Top of Records provided
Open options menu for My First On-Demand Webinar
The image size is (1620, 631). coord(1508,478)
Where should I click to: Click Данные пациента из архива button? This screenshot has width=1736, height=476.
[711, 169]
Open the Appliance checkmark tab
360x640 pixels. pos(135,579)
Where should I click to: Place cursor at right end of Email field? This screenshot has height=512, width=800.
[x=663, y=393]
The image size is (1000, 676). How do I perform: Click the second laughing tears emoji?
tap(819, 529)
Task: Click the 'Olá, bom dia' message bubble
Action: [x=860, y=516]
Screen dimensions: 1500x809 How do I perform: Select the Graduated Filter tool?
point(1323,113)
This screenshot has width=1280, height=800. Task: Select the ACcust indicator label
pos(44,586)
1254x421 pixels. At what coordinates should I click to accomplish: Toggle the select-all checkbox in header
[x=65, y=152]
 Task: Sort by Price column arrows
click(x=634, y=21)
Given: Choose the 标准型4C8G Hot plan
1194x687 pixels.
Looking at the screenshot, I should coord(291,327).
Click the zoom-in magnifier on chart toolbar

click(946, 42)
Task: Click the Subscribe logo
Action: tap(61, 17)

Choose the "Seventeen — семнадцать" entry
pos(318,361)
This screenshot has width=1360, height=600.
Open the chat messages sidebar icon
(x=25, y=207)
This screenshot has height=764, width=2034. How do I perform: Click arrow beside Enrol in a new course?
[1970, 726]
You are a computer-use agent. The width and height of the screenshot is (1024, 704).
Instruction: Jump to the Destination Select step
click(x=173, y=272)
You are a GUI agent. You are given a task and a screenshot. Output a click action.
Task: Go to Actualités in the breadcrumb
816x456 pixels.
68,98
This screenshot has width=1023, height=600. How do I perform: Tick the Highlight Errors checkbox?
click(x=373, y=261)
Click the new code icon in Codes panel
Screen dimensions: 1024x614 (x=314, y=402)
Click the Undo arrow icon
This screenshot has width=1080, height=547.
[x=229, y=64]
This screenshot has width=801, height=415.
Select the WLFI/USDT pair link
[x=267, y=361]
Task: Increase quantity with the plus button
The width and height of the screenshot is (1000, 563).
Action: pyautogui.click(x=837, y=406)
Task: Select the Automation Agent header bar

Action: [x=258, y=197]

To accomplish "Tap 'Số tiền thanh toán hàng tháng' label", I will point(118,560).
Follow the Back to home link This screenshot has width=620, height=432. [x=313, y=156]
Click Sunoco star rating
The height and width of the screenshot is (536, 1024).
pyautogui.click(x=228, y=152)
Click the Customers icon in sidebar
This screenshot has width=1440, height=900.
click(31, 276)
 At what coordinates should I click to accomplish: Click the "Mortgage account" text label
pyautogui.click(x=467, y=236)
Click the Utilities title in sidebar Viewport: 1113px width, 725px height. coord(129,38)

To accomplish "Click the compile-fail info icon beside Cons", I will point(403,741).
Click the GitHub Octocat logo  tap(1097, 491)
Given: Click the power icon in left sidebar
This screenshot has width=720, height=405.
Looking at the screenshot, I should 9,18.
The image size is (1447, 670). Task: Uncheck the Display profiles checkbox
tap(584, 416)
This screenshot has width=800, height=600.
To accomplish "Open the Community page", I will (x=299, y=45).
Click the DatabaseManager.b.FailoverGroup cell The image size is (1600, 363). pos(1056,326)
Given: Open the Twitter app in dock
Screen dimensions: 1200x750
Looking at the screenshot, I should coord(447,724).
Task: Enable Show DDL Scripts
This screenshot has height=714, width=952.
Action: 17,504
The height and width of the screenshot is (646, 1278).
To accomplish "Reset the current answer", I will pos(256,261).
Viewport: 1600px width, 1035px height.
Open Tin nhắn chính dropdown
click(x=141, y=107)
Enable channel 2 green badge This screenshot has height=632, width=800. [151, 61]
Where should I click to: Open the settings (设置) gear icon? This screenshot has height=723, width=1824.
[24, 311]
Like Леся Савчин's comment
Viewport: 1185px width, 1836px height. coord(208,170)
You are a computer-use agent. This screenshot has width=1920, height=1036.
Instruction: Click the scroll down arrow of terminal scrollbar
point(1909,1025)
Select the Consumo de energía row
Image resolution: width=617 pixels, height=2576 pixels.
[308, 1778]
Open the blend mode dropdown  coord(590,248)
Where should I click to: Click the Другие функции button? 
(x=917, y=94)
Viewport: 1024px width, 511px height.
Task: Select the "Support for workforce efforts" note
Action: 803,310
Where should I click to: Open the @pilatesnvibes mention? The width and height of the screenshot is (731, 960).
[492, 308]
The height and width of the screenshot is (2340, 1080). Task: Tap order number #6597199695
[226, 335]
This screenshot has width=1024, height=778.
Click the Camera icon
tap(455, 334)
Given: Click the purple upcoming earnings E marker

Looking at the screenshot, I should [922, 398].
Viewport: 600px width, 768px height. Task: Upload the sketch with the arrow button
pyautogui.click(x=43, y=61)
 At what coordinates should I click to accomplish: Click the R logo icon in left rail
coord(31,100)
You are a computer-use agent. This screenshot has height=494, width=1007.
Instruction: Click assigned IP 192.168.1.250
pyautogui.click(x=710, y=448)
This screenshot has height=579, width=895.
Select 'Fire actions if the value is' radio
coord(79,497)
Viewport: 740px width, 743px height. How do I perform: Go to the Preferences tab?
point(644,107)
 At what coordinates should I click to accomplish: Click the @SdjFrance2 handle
Bottom of Records provided
__Assigned task__.
Scan the entries above and copy each line where "computer" occurs.

__Answer section__.
You are a computer-use agent. The width and height of the screenshot is (1024, 704).
You are a computer-use agent. This screenshot has width=1920, height=1036.
You are a computer-use agent. This screenshot has height=494, width=1007.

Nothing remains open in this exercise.